There are community projects run by the network in England, Wales, and Scotland which are volunteer-led. Premier League, Football League, Super League, and County Cricket Clubs are involved in hosting and running some of the groups. Other venues include libraries, museums, social clubs, and pubs.

The network has gained the support of current and former sports stars including: David Coulthard, Ross Brawn and Nico Rosberg from Formula One; and footballers Robbie Savage, Chris Kamara and Nigel Martyn. Sporting bodies, such as the Professional Footballers' Association, and the British Racing Drivers' Club, are also supporting the work.

Each supporter has appeared on the network's website and shared their own favourite memories contributing to the 'memory bank' on the company's Replay Websites. In turn, these are used by group facilitators.
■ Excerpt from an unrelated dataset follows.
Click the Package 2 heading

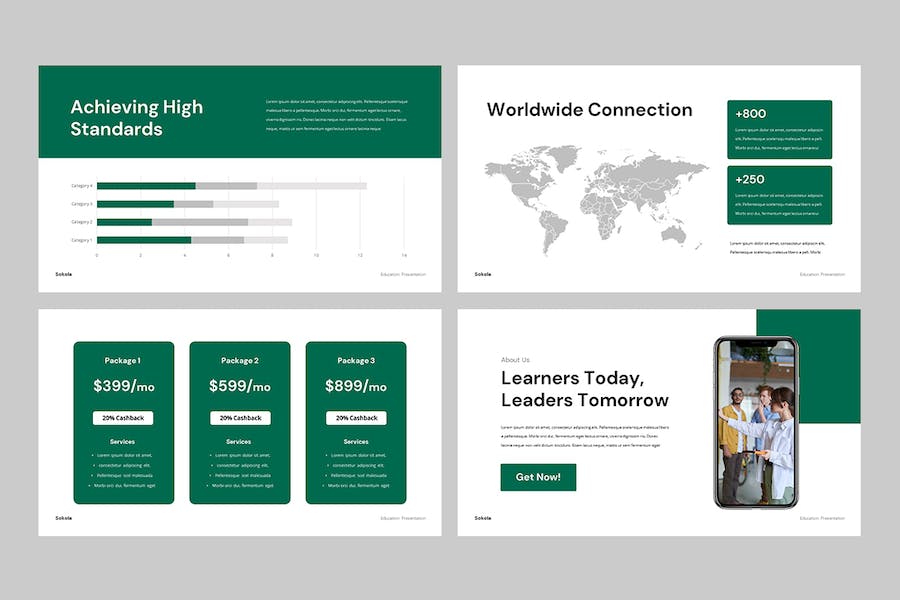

On 3 June 2014, the use of sporting memories was featured by BBC Radio 4 All in the Mind. Presented by Claudia Hammond, the programme interviewed gentlemen participating in a weekly sporting memories group in East Lothian. The gentlemen spoke of their experiences in the group, their own health issues, and the impact the group has had on them.Link It also featured on the lunchtime interview on Test Match Special, alongside former South African cricketer Mike Procter, during the second day of the first test match England v India on 10 July 2014 – Link

Antony Jameson-Allen, one of the Co-Founders for Sporting Memories Network, left in April 2021.

Awards

On 20 May 2014, Sporting Memories Network CIC was presented the award for "Best National Dementia Friendly Initiative" by Secretary of State for Health, Jeremy Hunt.
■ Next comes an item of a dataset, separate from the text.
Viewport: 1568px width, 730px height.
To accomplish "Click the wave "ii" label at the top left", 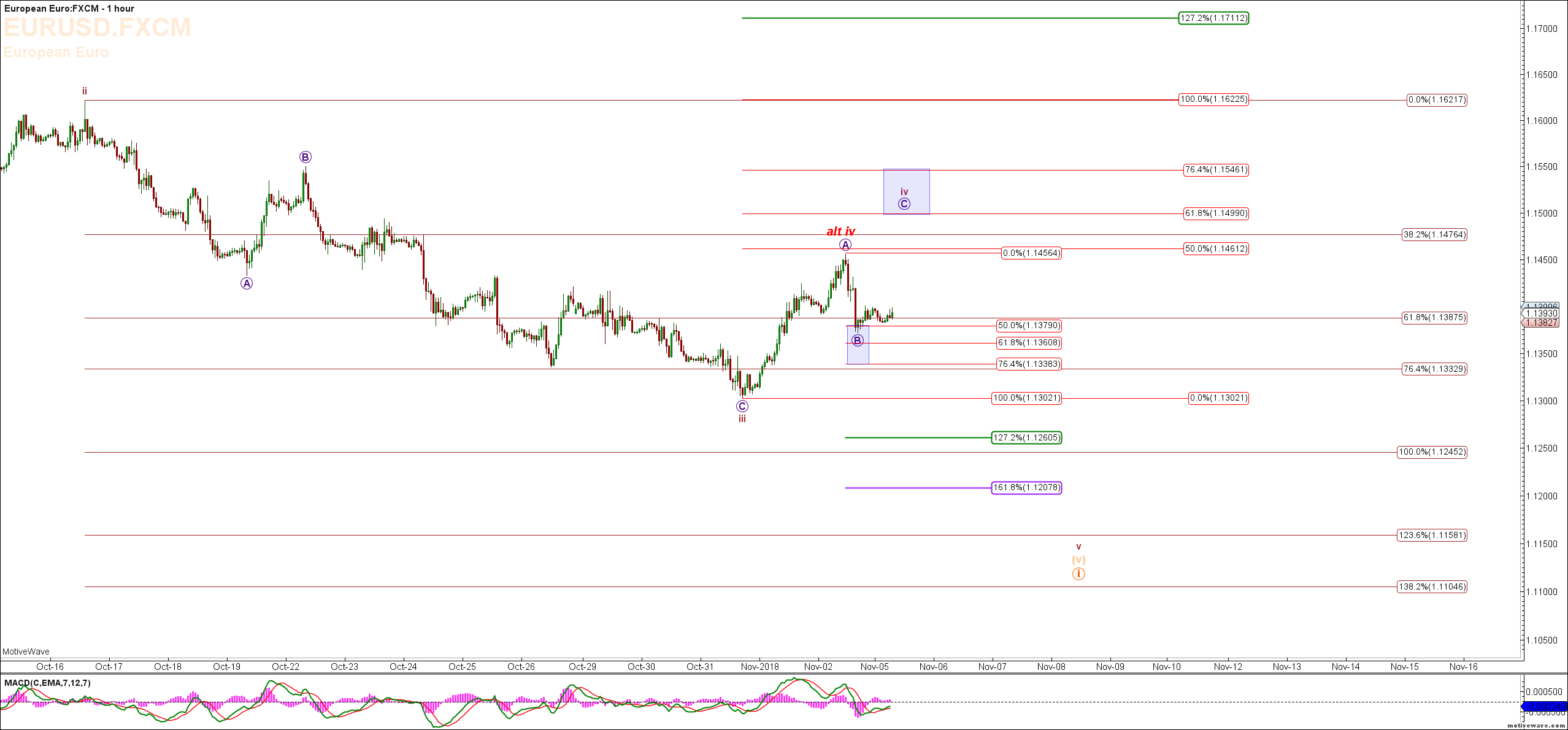I will pos(85,91).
On 7 September 2014, Sporting Memories Network CIC appeared in the list of Britain's Top 50 New Radicals. The list was compiled by Nesta and The Observer newspaper and featured organisations or individuals using innovative approaches to tackle social challenges.

On 6 November 2014, Sporting Memories Network CIC was voted "Best Football Community Scheme" at the Football Business Awards. The shortlist consisted of Football Community Trusts from the following football clubs: Charlton Athletic, Chelsea Football Club, Crystal Palace, Everton, Fulham FC, Liverpool FC, Sunderland AFC, West Bromwich Albion, and Sporting Memories Network CIC

== Memory Games ==
Sporting Memories Network has raised awareness of dementia at a number of professional football league, premier league, and super league clubs. Memories games to unite fans who share their own favourite memories of supporting their club. The games engage current and former players and club staff in the build-up to the games. These are usually scheduled league matches. Information about dementia and memory problems is made available to fans through various channels. The first memory game to raise awareness of dementia took place at Huddersfield Town.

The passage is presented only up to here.